Comunicato stampa - 1 dicembre, 2004
Si avvicina la Cop 10 del Protocollo di Kyoto, che si svolgerà dal 15 al 17 dicembre a Buenos Aires. Greenpeace critica l'Agenzia internazionale dell'energia (IEA) per le stime sui consumi energetici nei prossimi decenni presentate nel rapporto "World Energy Outlook 2004". Secondo l'IEA, i combustibili fossili continueranno a dominare lo scenario energetico mondiale, con quote limitate di nucleare e fonti rinnovabili.

Apertura della COP 10.

La IEA contraddice così le sue pubblicazioni sull'efficienza energetica e ignora la necessità riconosciuta dagli scienziati di adottare alternative ai combustibili fossili anche per combattere i cambiamenti climatici.

"Con questo rapporto, la IEA manda un segnale pericoloso ai politici e all'industria in tutto il mondo - afferma Jan Vande Putte di Greenpeace International - Se i governi non abbandoneranno questa politica, il consumo energetico mondiale crescerà quasi del 60% nel 2030 e le emissioni di CO2 aumenteranno nella stessa misura".

Che ne è stato della ricerca della IEA sull'efficienza energetica e come si concilia questo studio con la bozza di direttiva europea sull'efficienza energetica che ha come obiettivo la riduzione della domanda energetica dell'1% l'anno?
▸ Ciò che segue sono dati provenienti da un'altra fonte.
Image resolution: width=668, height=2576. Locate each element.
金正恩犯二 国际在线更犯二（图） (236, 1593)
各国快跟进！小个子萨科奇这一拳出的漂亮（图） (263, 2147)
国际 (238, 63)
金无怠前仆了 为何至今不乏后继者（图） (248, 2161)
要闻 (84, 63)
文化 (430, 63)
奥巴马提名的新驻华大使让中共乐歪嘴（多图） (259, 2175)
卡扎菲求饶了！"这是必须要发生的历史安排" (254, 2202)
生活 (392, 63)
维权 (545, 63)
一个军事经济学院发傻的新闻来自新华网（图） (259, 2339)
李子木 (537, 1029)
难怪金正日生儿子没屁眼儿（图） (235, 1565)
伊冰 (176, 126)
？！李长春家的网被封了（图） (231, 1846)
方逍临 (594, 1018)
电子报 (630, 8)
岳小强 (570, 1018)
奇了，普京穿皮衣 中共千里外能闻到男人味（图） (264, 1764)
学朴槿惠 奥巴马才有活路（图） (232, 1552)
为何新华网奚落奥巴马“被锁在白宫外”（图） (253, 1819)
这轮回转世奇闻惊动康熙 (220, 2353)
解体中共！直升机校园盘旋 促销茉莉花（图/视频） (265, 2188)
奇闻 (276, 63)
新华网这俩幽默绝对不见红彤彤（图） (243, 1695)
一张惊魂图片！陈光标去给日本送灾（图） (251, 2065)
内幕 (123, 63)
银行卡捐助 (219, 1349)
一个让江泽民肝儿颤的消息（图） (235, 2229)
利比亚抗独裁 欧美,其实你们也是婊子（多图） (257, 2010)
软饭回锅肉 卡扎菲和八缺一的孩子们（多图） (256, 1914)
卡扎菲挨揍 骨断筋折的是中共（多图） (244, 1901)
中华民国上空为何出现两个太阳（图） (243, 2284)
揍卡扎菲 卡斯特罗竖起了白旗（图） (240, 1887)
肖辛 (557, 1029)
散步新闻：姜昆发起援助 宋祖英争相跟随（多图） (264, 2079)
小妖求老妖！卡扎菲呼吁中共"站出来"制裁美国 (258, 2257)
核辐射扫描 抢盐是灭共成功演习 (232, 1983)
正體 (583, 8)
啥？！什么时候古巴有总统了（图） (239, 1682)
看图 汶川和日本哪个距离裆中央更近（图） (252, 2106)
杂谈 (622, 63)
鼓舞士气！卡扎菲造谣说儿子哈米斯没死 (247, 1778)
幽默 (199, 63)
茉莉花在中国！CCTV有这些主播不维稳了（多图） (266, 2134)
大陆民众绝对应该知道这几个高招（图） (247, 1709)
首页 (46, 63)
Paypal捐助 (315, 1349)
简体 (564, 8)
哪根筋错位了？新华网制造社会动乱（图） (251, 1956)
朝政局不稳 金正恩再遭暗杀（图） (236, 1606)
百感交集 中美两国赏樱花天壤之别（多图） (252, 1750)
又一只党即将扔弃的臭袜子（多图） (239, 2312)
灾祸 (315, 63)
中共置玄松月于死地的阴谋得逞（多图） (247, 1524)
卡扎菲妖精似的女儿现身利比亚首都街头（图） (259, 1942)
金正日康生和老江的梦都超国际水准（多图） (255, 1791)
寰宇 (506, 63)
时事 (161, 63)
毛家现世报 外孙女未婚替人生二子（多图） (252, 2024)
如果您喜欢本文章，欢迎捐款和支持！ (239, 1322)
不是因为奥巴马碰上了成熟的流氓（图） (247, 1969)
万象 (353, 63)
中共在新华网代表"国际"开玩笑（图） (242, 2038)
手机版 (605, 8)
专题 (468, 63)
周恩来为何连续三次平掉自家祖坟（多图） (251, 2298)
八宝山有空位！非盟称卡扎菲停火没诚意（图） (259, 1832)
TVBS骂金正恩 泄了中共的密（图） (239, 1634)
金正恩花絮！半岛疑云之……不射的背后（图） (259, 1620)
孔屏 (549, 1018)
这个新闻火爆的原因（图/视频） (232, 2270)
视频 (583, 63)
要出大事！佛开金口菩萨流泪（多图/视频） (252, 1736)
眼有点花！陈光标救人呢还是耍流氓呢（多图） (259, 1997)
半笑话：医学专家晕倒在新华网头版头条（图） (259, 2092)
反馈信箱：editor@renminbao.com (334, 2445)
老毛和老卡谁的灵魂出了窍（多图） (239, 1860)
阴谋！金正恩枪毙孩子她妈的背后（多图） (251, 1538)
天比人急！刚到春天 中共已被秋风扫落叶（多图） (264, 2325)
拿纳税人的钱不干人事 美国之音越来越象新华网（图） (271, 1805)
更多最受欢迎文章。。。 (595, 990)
A parte lo scenario di riferimento, la IEA presenta uno scenario alternativo con una riduzione delle emissioni di CO2 del 16%, che si raggiungerebbe attraverso un miglioramento tecnologico e uno spostamento su nucleare e fonti rinnovabili. "Nonostante lo scenario alternativo, la IEA non punta sulle fonti rinnovabili - prosegue Vande Putte - L'eolico è cresciuto del 30% negli ultimi dieci anni, è competitivo con il carbone e più economico del nucleare, nonostante i massicci sussidi di cui godono queste ultime". Secondo un'analisi del governo britannico, entro il 2020 l'eolico sarà la fonte energetica più economica, ancora più del gas. Un rapporto di Greenpeace e della "European Wind Energy Association", Vento forza 12, stima che entro il 2020 più del 12% del fabbisogno energetico globale potrebbe venire soddisfatto dall'eolico mentre l'EREC, European Renewable Energy Council, stima che entro il 2030, le rinnovabili potrebbero fornire il 35% del fabbisogno energetico globale.